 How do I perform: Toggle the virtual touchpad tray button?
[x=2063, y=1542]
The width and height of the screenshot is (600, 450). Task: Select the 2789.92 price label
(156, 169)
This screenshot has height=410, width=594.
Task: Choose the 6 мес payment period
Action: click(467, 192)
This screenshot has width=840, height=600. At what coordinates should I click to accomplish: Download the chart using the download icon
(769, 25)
• • • • •
Copy all the records above again, swapping "price label" for "price tag" and leaving everything else untouched.

RIGHT ANSWER ::
 How do I perform: Toggle the virtual touchpad tray button?
[x=2063, y=1542]
The width and height of the screenshot is (600, 450). Task: Select the 2789.92 price tag
(156, 169)
This screenshot has height=410, width=594.
Task: Choose the 6 мес payment period
Action: click(467, 192)
This screenshot has width=840, height=600. At what coordinates should I click to accomplish: Download the chart using the download icon
(769, 25)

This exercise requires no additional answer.